Le Cameroun veut transformer son potentiel économique en capitaux. Les 9 et 10 septembre 2026, à Londres, Yaoundé a présenté ses atouts à des investisseurs, institutions financières et partenaires du Commonwealth. Derrière cette opération se joue une équation délicate : financer la SND30 sans alourdir excessivement le coût de la dette.
Organisé avec le Commonwealth Enterprise and Investment Council (CWEIC) à Marlborough House, le Market Sounding – Road Show visait à identifier de nouveaux mécanismes de financement et à convaincre les investisseurs de miser davantage sur le Cameroun. À l’ouverture, le ministre des Finances, Louis Paul Motazé, a donné le ton : il ne s’agit pas simplement d’emprunter davantage, mais de financer autrement le développement.
Une équation financière à plusieurs milliards
La facture est considérable. La SND30 nécessiterait entre 88 000 et 89 000 milliards de FCFA d’investissements, dont environ 45 % devraient provenir des partenaires au développement et du secteur privé.

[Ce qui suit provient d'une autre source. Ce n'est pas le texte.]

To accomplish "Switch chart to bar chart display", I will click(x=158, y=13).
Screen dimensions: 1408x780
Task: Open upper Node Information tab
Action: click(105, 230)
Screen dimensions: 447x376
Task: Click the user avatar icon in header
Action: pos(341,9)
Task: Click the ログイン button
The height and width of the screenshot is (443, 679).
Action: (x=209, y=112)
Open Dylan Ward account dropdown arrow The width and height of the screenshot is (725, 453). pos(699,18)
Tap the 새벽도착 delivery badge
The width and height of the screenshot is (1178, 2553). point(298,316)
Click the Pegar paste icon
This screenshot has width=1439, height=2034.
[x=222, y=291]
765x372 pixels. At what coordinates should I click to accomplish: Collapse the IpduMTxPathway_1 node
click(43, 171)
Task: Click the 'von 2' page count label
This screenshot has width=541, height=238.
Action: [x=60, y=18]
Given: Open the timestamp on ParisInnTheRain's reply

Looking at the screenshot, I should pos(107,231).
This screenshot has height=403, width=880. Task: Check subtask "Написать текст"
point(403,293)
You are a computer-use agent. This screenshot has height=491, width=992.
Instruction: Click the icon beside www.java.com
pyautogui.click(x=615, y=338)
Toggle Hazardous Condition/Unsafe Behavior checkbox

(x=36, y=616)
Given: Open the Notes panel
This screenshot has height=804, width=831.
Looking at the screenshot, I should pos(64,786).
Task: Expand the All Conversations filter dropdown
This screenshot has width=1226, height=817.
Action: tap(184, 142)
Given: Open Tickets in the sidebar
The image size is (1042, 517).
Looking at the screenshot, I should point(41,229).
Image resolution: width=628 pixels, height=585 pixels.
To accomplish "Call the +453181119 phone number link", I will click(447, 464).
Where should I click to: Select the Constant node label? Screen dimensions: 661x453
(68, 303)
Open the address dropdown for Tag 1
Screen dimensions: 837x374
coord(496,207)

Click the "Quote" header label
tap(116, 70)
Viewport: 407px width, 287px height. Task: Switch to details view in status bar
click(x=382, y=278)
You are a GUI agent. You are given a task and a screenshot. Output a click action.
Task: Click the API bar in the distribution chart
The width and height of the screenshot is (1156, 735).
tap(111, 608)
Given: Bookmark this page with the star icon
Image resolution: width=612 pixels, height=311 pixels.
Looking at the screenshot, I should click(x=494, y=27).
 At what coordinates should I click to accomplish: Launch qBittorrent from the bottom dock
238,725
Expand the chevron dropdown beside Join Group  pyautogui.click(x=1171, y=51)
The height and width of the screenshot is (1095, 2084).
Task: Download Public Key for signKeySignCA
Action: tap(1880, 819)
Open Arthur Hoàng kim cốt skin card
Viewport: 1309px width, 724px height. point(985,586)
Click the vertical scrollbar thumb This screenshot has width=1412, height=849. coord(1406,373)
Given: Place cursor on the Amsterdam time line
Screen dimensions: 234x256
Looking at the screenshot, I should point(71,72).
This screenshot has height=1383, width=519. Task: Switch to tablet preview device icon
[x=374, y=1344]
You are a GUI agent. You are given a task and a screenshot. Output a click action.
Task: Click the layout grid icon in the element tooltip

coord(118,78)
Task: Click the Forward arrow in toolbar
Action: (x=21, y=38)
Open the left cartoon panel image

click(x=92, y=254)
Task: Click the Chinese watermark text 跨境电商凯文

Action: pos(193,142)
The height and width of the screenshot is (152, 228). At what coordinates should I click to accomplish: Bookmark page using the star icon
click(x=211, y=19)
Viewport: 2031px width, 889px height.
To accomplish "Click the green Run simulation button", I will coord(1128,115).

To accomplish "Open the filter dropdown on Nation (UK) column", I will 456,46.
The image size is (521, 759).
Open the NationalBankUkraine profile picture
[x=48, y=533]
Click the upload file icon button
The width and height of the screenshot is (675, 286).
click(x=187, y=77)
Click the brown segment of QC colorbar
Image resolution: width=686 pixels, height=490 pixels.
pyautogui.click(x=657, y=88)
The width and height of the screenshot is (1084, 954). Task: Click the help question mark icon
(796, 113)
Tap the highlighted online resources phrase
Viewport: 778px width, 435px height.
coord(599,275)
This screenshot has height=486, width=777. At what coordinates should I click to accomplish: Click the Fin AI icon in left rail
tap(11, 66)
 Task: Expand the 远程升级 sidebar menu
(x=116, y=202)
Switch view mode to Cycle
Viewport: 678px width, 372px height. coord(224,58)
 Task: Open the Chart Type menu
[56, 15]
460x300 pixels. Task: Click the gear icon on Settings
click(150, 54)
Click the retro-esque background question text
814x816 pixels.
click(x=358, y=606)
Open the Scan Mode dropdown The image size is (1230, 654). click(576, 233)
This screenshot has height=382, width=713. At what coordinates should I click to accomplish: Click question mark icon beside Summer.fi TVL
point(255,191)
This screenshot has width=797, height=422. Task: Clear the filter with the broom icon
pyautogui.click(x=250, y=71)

L’État ne peut donc plus porter seul la transformation économique. Yaoundé mise sur les capitaux privés, les garanties, les financements mixtes et le partage des risques afin de mobiliser les ressources nécessaires à des coûts soutenables. Les indicateurs macroéconomiques servent de carte de visite. La croissance a atteint 3,5 % en 2025, pour la troisième année consécutive, tandis que le PIB nominal s’élève à 34 474 milliards de FCFA. Près de 98 % de l’économie repose sur les activités non pétrolières.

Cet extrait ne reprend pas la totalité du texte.